Document section.
The base, with room for 2 “C” batteries, a motor, and a rudimentary on/off switch
Having educated myself on the basic theory of operation, I set to work figuring out how to make it go “vroom” again. It should also be noted that there were originally two headlights attached to the front of the buggy, but only one was still extant and barely at that.
So, surely it couldn’t be too difficult, right? Batteries + motor = vroom, right? Well obviously, but then why wasn’t it working when I put batteries into it? Enter metal’s worst enemy - corrosion.
Yep, the contacts on the base, especially around the battery compartment, were incredibly corroded. I don’t know why I even bothered trying to put batteries in it in the first place. There was some blue crystalline sludge on the battery contacts and the motor’s contact, as well as a heavy layer of rust on most of the exposed metal, including a screw and the hinge for the battery compartment.
I tried removing the corrosion with a cotton swab dunked in a ~50/50 mixture of baking soda and water. This is my go-to for corroded battery compartments; I’ve saved several remote controls and forsaken toys this way. It definitely helped, and I removed most of the surface gunk. Then I took my Dremel to some of the heavier nasties. I carefully buffed them out with a wire brush attachment, so most of the surfaces looked shiny once more. Surely, this would be enough, I thought.
Check it out! Unfortunately I don't have a before photo, but everything that's shiny here used to be rusty and heavily corroded
So, that was enough, right? Right?
As is soon to become a running theme in this story, unfortunately, no. It’s a bit of a blur now, but in retrospect I think it wasn’t enough, because I only removed some of the surface corrosion that was easier to get at with a cotton swab and my Dremel. Because at this point, the wiring for the motor was still in place. I didn’t want to disturb it if I didn’t have to.
In retrospect, if I was going for a “proper” restoration, I maybe could have temporarily removed the motor, then bathed the whole base in vinegar or something. It’s possible that could have taken off enough of the corrosion to allow the motor to be properly powered. But I didn’t do that. Instead, I hatched a far more ambitious, but far more interesting plan.
If you squint, you can still see some corrosion in the corner that I couldn't get at without taking the whole thing apart
So, what was this plan of mine? Well, let’s just say it involves a little thing I like to call Additive Manufacturing (AKA 3D printing). That’s right, I decided that I was going to take it upon myself to design a 3D-printed base for the buggy, to allow it to vroom once more, in style.

Source material.
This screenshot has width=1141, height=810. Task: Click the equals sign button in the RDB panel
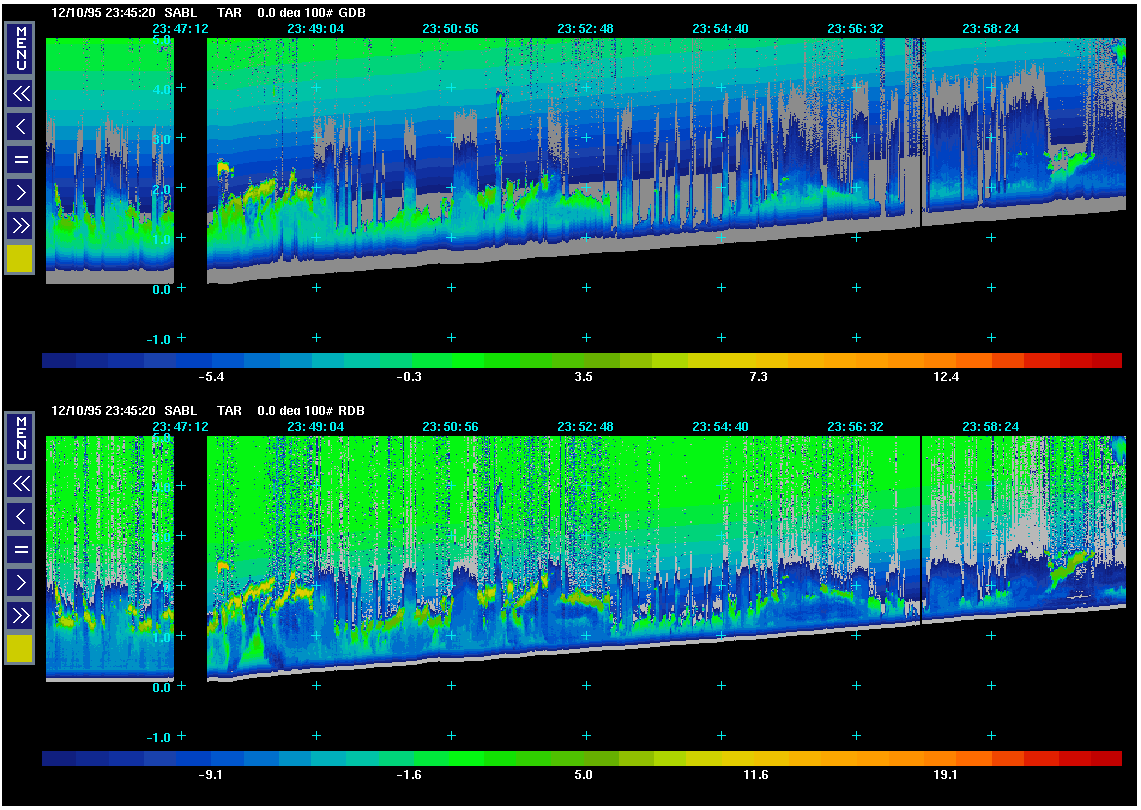pos(20,549)

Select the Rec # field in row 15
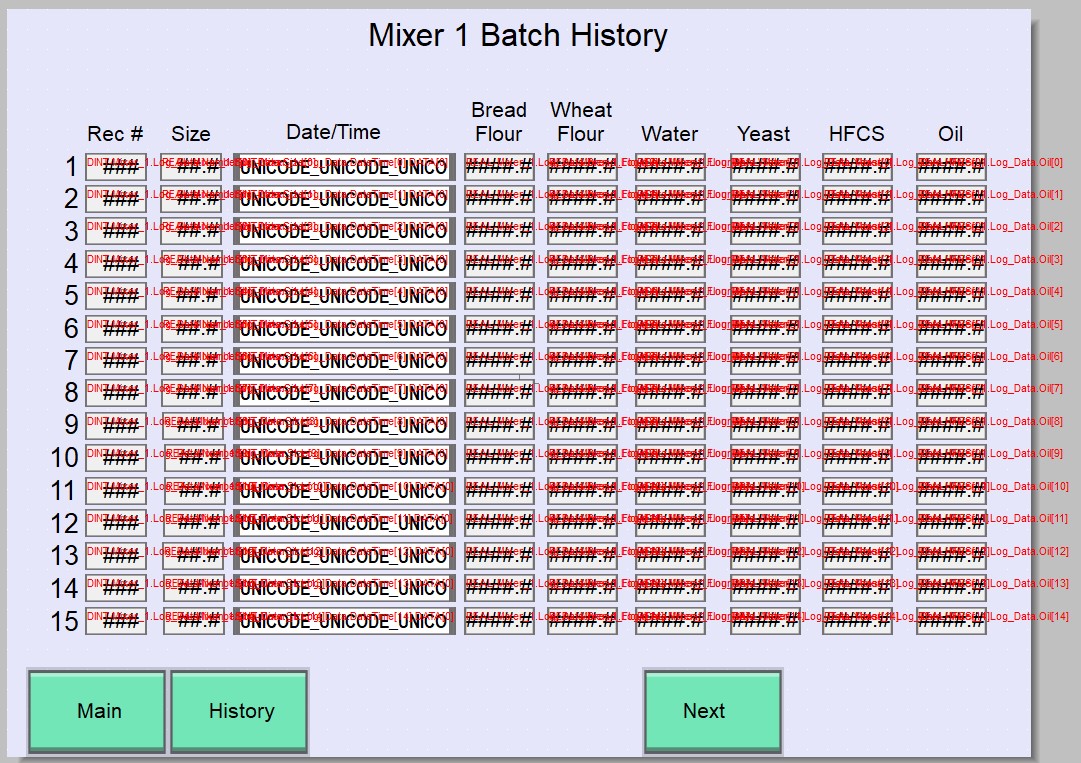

What you have to do.
Write out the stretch of the toy buggy restoration account from "As is soon to" through "didn’t have to.".

Answer to the task.
As is soon to become a running theme in this story, unfortunately, no. It’s a bit of a blur now, but in retrospect I think it wasn’t enough, because I only removed some of the surface corrosion that was easier to get at with a cotton swab and my Dremel. Because at this point, the wiring for the motor was still in place. I didn’t want to disturb it if I didn’t have to.